[DebugInfo][LoopStrengthReduce] Fix missing debug location updates #97519

Apochens · 2024-07-03T04:37:50Z

Note that, for the new phi instruction NewPH, which replaces the old phi PH and the cast ShadowUse, I choose to propagate the debug location of PH to it, because the cast is eliminated according to the optimization semantics.

BTW, after patching the debug location update of NewPH, I found that in the optimized IR, another phi instruction %lsr.iv has the same debug location as %IV.S. (NewPH). However, %lsr.iv should inherit the debug location of %iv in the unoptimized program, i.e., "line: 3" instead of "line: 2". The same thing happens to %lsr.iv.next, which has the same debug location as %exitcond.
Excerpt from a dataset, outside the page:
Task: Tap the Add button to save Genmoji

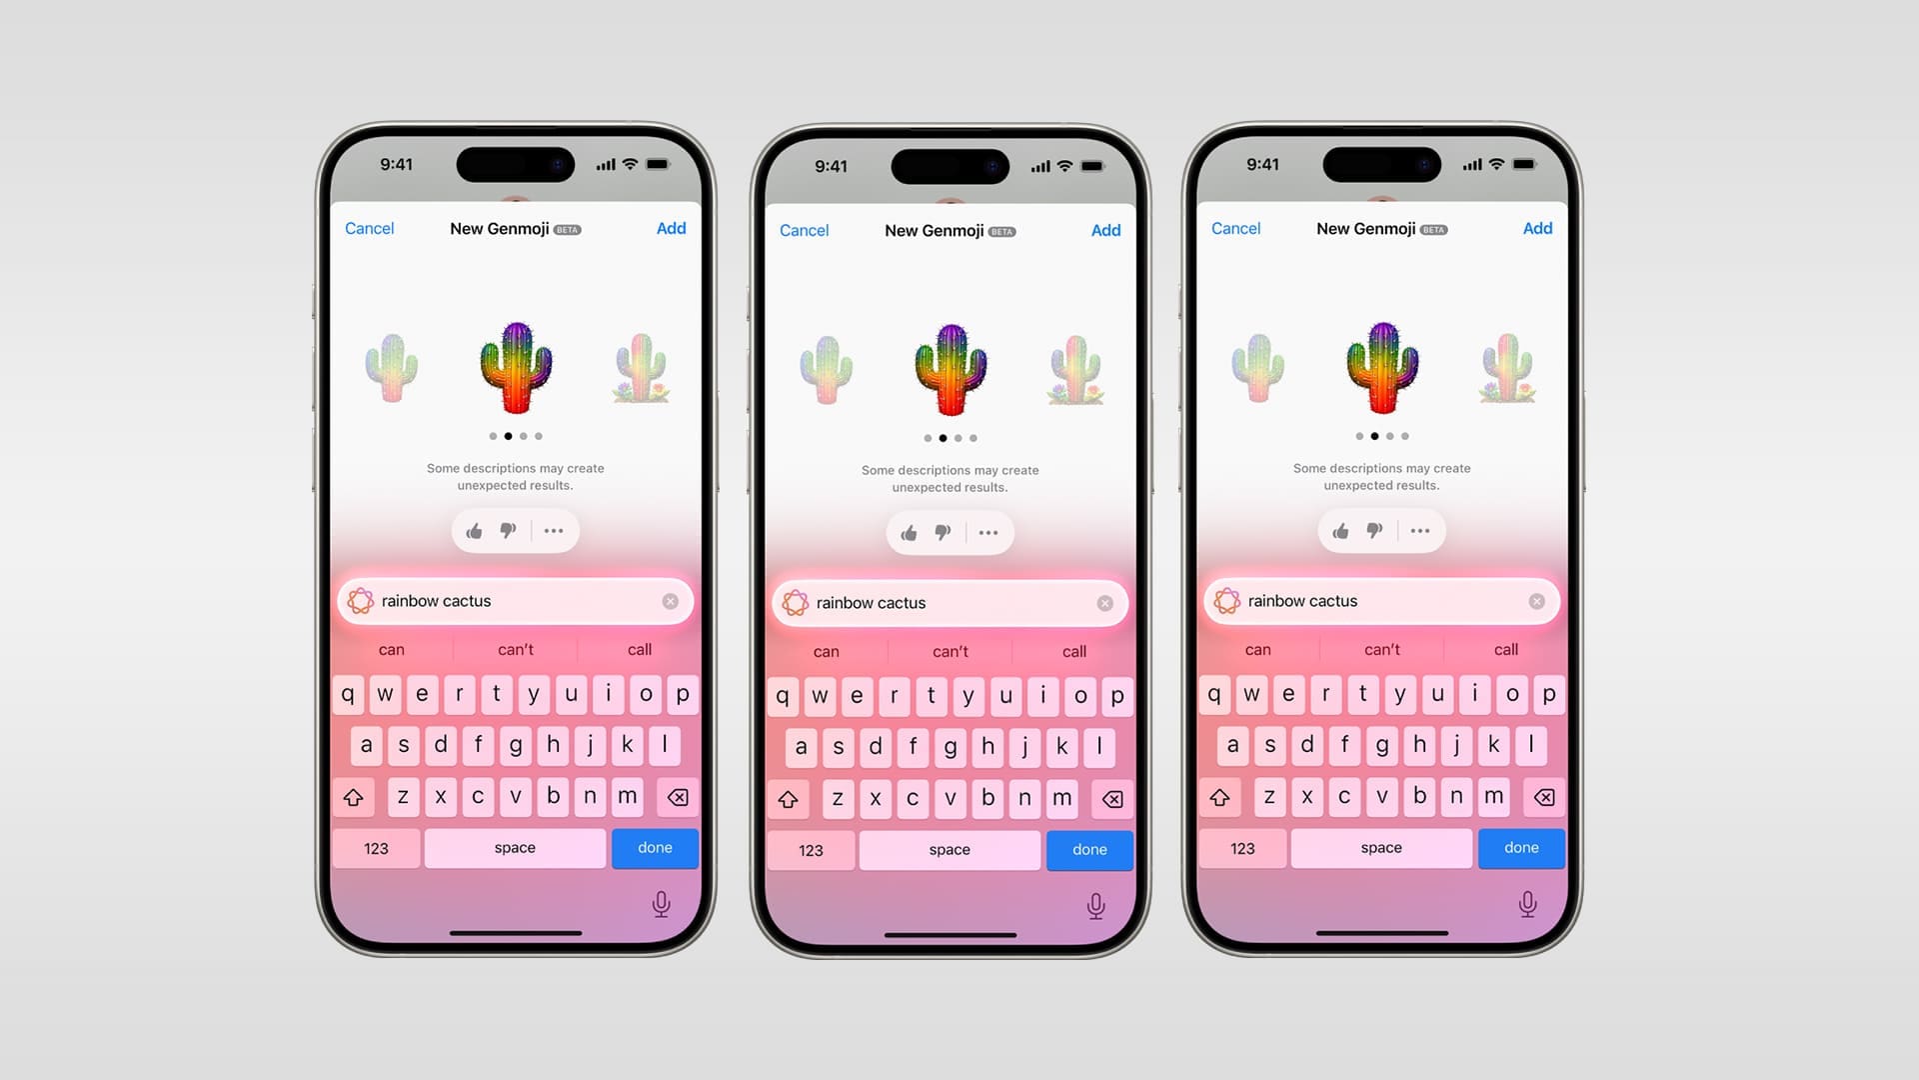Action: click(x=671, y=227)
Yet, %lsr.iv.next should inherit the debug location of %iv.next, i.e., "line: 7" instead of "line: 8". The program before and after LSR are shown below.

Before optimization:

define i32 @foobar6() !dbg !5 {
entry:
  br label %loop, !dbg !8

loop:                                             ; preds = %loop, %entry
  %accum = phi i32 [ -3220, %entry ], [ %accum.next, %loop ], !dbg !9
->%iv = phi i32 [ 12, %entry ], [ %iv.next, %loop ], !dbg !10
  %tmp1 = sitofp i32 %accum to double, !dbg !11
  tail call void @foo(double %tmp1), !dbg !12
  %accum.next = add nsw i32 %accum, 9597741, !dbg !13
->%iv.next = add nuw nsw i32 %iv, 1, !dbg !14
  %exitcond = icmp ugt i32 %iv, 235, !dbg !15
  br i1 %exitcond, label %exit, label %loop, !dbg !16

exit:                                             ; preds = %loop
  ret i32 %accum.next, !dbg !17
}

...
!9 = !DILocation(line: 2, column: 1, scope: !5)
!10 = !DILocation(line: 3, column: 1, scope: !5)
...
!14 = !DILocation(line: 7, column: 1, scope: !5)
!15 = !DILocation(line: 8, column: 1, scope: !5)
...

After optimization:

define i32 @foobar6() !dbg !5 {
entry:
  br label %loop, !dbg !8

loop:                                             ; preds = %loop, %entry
->%lsr.iv = phi i32 [ %lsr.iv.next, %loop ], [ 11, %entry ], !dbg !9
  %IV.S. = phi double [ -3.220000e+03, %entry ], [ %IV.S.next., %loop ], !dbg !9
  tail call void @foo(double %IV.S.) #0, !dbg !10
  %IV.S.next. = fadd double %IV.S., 0x41624E65A0000000, !dbg !11
->%lsr.iv.next = add nuw nsw i32 %lsr.iv, 1, !dbg !12
  %exitcond = icmp ugt i32 %lsr.iv.next, 235, !dbg !12
  br i1 %exitcond, label %exit, label %loop, !dbg !13

exit:                                             ; preds = %loop
  ret i32 -2135478791, !dbg !14
}

...
!9 = !DILocation(line: 2, column: 1, scope: !5)
...
!12 = !DILocation(line: 8, column: 1, scope: !5)
...

I guess it's caused by inserting new instructions with IRBuilder, in which the next instructions are specified as the insertion points. (Yet, I haven't found the corresponding code.🧐)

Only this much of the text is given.